# Introduction to Scientific Computing Lecture 7.1

## File I/O (input/output)


In [None]:
import numpy as np
import matplotlib.pyplot as plt
%matplotlib inline
import xarray as xr

In [None]:
# if I want to change all of my plots:
import matplotlib as mpl
mpl.rcParams['font.size'] = 14
# note this method changes tick mark font sizes as well

## Warm up exercise: 

E1. Plot the height function $H = -100(lat-40)^2 -400{(lon+106)^2} + 8000$ over 38 to 42 N and 108 to 104 W. What mountain range is this a rough approximation to?

# File I/O

You have learned a number of ways to visualize data, and a few analysis tools. Throughout previous lectures, we have had a few examples of grabbing data files, including text files and netcdf files. To review:

### Text files

In [None]:
# to load a simple text file as a numpy array:
tdata = np.loadtxt('Data/populations.txt')

In [None]:
tdata

If we want to save an array as a text file:

In [None]:
np.savetxt('test.txt', tdata)

## Exercises: 

E2. Go look at the file that was just created. Is it is the same as "populations.txt"? If not, how is it different?

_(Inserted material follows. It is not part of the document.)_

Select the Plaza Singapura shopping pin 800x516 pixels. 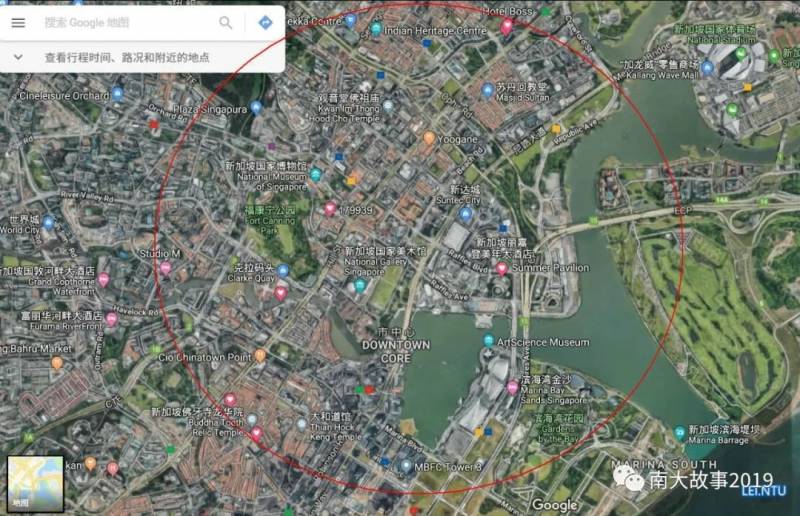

E3. Add a header to this file (see the function documentation) with the names of the variables

To see a more complicated text file upload, look here: https://scipython.com/book/chapter-6-numpy/examples/using-numpys-loadtxt-method/

### Netcdf files

In [None]:
# to load a netcdf file as an xarray dataset and convert to numpy arrays:
file = '/Users/chha5666/Documents/Teaching/Intro_computing/Data/CESM.003.SST.1980.nc'
data = xr.open_dataset(file)

In [None]:
# note data is an xarray dataset, which gives you a bunch of "metadata" about what is in the netcdf file
data

In [None]:
# extract variables from the above netcdf file
lat = np.array(data.lat)
#lat
lon = np.array(data.lon)
# monthly sea surface temperature anamoly
sst = np.array(data.SST)

Interrogating the dataset will give us more detailed information about each variable or coordinate

In [None]:
data.lon

### There are many other types of data, and often a number of packages that can be used to open the same type of data files. For example, xarray is built on top of the netCDF4 package

In [None]:
# need a package to deal with netcdf files
import netCDF4 as nc

In [None]:
# open the same file as above with netCDF4
data2 = nc.Dataset(file, 'r')
data2
# this is a netcdf4 dataset

In [None]:
data2.variables

In [None]:
data2.dimensions

To get out a variable we have to do a little more work than with xarray

In [None]:
sst2 = data2.variables['SST'][:]

## Exercises:

E4. What type of object is "sst2"? Is it different from "sst" we got with xarray and numpy? How?

E5. Make sst2 like sst. Hint, this involves masking

# Spreadsheets

Many of your data sets will be in excel files. We have been using xarray for netcdf files, and you have just seen that this gave you consise and useful information about the content of the netcdf file. Xarray is built on pandas, which works similarly for spreadsheets.

In [None]:
import pandas as pd

## Exercises:

Ex 6 (rest of lab). Go through this tutorial on excel and pandas

https://www.dataquest.io/blog/excel-and-pandas/